India’s tariffs on British goods average 15%, but for food, that climbs to 34% – “prohibitively high”, according to the FDF – which said “India’s rapidly growing middle class presents major opportunities for UK exporters” due to “booming” demand for “health, organic, fortified and ready-to-eat packaged food”. 

Scotch, the UK’s biggest food and drink export, faces Indian customs duties of over 100% – barriers Johnson and the industry said they hope to see lowered under a FTA. Despite the high tariffs, India is the second biggest by-volume destination for the tipple, but one where it only has 2% share of the market, according to the Scotch Whisky Association, meaning “huge potential” for growth under a FTA.

“Any trade deals we can do, it can only be a good thing,” said Mike Parr, MD of logistics firm PML, which handles supply chains for food importers and exporters from bases at Heathrow Airport as well as near the ports of Dover and Folkestone.

David Swales, AHDB’s chief strategist, said there could “be big opportunities” for British exporters of branded dairy products in India, though he did not expect any deal to yield the same levels of market access as the government’s two post-Brexit FTAs with Australia and New Zealand, which have not yet come into force but which British meat producers have criticised.

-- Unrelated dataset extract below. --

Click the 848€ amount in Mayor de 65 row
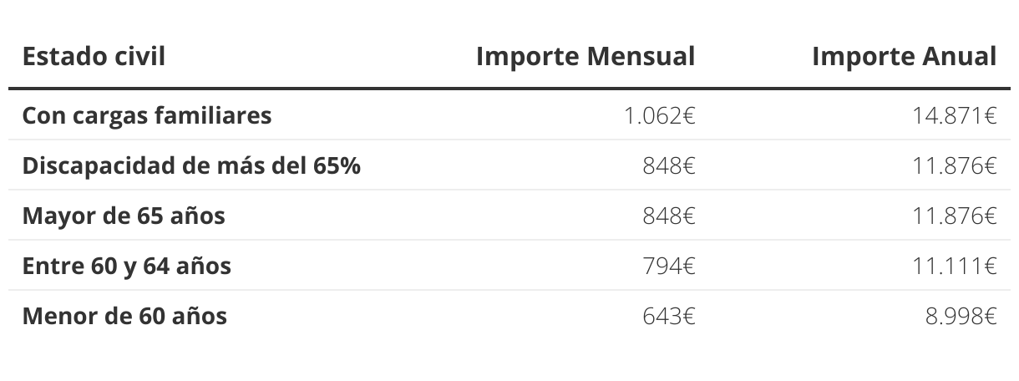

While there was no sign the imminent transition to a government led by either Liz Truss or Rishi Sunak would delay the UK-India negotiations, there have been pointers suggesting a deal would take time to finish.

Describing the Diwali deadline as “arbitrary”, the Lords committee warned that “India’s historically protectionist policies, different regulatory approaches and business practices, mean that overcoming barriers would require, in many areas, changes to India’s domestic legislation, which would likely be difficult to secure and be a lengthy process to implement”.

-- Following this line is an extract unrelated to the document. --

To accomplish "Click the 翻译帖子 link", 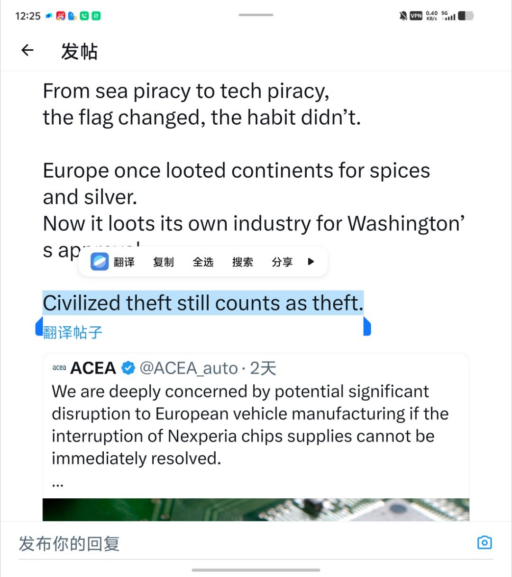I will tap(73, 332).
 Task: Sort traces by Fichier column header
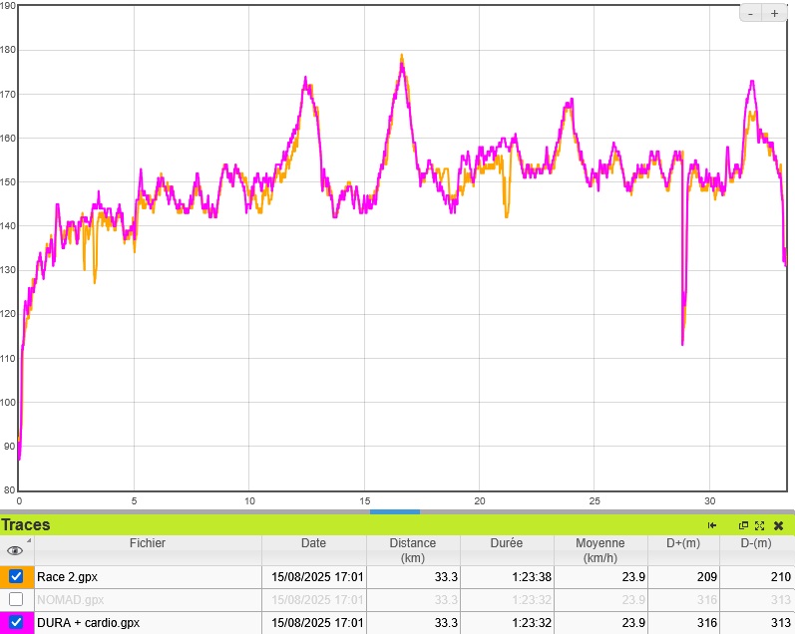tap(148, 543)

Last week a range of UK business groups, including the Society of Motor Manufacturers and Traders, the Association of the British Pharmaceutical Industry and the Chemical Industries Association, echoed the PAN warnings against a rushed deal, asking Trevelyan not to jeopardise a “once-in-a -lifetime opportunity” of a FTA with India.

Delhi might not be rushed, in any case, as it has in the past been reluctant to negotiate FTAs and has for the most part run a protectionist trade policy for goods – food and farm products included – since independence was won after World War II.

India and the EU resumed negotiations over a free trade and investment agreement in June, after a previous attempt to make a deal was abandoned in 2013 after six years of talks. 

The finalisation in 2019 of the Regional Comprehensive Economic Partnership (RCEP), a 16-country Asia-Pacific deal described as the world’s biggest FTA, had been delayed for years over India’s reluctance to cut tariffs. Delhi in the end pulled out of the deal.

After more than year of protests by farmers, the Indian government was forced in late 2021 to drop its proposed agricultural reforms, a precedent suggesting Delhi would be unlikely to come to terms on any FTA that could anger hundreds of millions of Indian farmers.